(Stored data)

----------

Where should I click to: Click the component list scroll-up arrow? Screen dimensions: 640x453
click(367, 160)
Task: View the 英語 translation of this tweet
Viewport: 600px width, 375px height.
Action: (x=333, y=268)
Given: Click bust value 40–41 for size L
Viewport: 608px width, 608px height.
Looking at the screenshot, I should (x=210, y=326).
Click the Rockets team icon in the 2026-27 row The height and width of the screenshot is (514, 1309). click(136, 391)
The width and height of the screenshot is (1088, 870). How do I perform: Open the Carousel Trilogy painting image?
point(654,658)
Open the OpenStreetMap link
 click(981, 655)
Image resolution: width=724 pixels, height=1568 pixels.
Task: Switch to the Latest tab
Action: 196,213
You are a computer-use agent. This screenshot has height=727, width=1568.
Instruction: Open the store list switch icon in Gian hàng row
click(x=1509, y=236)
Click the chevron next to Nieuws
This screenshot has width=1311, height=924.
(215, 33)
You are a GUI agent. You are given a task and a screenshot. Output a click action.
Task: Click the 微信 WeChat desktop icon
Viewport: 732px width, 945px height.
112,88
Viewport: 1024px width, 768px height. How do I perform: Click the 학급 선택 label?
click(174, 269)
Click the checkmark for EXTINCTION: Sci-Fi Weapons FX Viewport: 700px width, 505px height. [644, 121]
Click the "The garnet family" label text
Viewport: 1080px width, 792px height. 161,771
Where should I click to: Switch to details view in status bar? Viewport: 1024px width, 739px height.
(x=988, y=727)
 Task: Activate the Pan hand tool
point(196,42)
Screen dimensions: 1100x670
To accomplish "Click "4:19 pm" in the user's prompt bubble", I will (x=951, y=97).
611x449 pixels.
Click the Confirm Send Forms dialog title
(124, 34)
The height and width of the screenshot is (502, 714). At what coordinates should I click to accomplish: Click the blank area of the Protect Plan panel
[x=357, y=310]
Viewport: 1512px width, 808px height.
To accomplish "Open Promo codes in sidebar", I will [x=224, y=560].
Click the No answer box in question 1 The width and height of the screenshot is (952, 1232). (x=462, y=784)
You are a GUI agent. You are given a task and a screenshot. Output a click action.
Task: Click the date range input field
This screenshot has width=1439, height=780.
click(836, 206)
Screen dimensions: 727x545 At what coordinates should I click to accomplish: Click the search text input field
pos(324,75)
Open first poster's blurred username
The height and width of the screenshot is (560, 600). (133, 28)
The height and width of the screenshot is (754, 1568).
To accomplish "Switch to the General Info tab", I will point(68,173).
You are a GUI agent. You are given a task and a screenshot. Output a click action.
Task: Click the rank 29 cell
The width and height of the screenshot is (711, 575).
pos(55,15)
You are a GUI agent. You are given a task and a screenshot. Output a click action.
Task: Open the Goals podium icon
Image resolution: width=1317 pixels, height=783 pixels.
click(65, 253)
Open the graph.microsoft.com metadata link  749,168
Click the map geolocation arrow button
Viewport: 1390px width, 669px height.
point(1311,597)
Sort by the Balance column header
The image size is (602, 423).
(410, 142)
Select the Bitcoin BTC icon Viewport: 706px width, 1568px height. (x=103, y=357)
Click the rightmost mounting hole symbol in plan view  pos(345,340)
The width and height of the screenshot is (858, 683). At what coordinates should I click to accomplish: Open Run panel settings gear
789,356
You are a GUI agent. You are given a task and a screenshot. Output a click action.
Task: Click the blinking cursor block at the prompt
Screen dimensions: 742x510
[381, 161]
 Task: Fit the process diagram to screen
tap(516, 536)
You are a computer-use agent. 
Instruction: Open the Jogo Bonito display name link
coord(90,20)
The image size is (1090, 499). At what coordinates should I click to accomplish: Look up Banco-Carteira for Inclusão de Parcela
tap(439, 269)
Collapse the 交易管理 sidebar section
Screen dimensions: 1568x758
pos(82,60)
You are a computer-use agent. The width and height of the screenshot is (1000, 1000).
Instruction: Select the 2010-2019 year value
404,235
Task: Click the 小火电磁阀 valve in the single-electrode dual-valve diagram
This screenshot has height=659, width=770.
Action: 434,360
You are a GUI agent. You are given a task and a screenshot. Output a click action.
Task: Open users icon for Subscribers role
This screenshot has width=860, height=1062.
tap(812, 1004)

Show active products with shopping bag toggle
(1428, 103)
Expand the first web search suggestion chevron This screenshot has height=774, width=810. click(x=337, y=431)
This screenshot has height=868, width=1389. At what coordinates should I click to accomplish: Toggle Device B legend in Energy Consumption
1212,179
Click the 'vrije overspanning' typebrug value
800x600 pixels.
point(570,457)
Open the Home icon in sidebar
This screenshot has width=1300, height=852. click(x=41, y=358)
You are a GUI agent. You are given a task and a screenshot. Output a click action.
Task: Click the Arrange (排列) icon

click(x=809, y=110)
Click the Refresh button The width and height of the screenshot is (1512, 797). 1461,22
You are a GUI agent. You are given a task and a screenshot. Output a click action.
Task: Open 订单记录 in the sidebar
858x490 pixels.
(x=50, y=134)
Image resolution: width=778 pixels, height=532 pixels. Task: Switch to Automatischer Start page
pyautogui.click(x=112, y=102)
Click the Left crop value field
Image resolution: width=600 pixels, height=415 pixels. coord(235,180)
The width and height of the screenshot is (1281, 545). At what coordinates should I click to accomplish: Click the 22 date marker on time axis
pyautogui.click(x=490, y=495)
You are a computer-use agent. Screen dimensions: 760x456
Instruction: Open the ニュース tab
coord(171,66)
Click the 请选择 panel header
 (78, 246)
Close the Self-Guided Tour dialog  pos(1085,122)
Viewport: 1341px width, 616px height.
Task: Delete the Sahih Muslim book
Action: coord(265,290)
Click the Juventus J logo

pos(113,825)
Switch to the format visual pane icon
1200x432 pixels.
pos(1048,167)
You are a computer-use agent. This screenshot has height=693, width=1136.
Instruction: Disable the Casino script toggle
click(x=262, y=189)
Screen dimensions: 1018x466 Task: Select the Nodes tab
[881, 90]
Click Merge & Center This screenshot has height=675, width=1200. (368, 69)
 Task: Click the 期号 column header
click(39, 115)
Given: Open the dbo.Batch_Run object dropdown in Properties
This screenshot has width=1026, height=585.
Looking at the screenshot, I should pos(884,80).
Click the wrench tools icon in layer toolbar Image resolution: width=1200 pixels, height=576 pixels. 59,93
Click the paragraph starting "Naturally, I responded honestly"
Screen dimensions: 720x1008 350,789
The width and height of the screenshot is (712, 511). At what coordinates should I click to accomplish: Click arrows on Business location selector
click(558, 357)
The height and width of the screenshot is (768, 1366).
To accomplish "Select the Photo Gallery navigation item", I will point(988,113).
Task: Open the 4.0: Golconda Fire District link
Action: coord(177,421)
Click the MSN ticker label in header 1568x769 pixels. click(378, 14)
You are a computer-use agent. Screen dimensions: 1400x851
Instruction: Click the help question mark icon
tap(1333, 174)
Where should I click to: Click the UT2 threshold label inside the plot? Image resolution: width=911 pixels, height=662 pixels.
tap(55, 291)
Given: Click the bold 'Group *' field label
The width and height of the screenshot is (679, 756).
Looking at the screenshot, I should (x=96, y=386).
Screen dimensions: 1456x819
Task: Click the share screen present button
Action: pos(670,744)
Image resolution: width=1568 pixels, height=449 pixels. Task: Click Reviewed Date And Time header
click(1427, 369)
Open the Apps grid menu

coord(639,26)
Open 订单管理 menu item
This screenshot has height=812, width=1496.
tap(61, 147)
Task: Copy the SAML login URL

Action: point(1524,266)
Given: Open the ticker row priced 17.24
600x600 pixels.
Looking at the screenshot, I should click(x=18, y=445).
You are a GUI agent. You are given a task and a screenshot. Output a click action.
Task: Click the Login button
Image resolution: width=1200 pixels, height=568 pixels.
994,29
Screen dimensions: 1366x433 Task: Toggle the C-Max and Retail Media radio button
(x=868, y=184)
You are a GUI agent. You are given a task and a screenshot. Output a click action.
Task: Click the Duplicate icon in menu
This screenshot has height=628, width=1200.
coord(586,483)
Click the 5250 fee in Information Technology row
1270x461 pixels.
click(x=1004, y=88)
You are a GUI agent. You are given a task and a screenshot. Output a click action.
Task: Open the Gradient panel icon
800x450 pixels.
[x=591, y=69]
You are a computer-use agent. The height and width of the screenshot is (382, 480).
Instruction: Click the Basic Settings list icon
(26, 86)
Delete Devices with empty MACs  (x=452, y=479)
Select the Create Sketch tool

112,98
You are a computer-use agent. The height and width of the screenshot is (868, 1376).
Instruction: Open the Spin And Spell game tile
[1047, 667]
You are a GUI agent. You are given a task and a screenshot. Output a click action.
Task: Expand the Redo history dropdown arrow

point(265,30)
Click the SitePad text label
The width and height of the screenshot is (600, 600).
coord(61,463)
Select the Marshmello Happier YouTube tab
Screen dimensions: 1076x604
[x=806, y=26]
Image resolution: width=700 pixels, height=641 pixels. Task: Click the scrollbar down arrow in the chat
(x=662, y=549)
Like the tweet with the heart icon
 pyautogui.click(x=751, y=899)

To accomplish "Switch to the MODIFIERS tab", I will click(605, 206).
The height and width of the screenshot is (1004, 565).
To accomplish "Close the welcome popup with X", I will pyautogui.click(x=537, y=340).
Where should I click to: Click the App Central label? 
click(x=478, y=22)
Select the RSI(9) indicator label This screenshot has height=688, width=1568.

----------

*TASK OBJECTIVE:* Give only the lines from the one holding "has height=727, width=1568." through the one holding "Click the checkmark", each restated exactly as it appears above.

*SOLVED EXERCISE:*
You are a computer-use agent. This screenshot has height=727, width=1568.
Instruction: Open the store list switch icon in Gian hàng row
click(x=1509, y=236)
Click the chevron next to Nieuws
This screenshot has width=1311, height=924.
(215, 33)
You are a GUI agent. You are given a task and a screenshot. Output a click action.
Task: Click the 微信 WeChat desktop icon
Viewport: 732px width, 945px height.
112,88
Viewport: 1024px width, 768px height. How do I perform: Click the 학급 선택 label?
click(174, 269)
Click the checkmark for EXTINCTION: Sci-Fi Weapons FX Viewport: 700px width, 505px height. [644, 121]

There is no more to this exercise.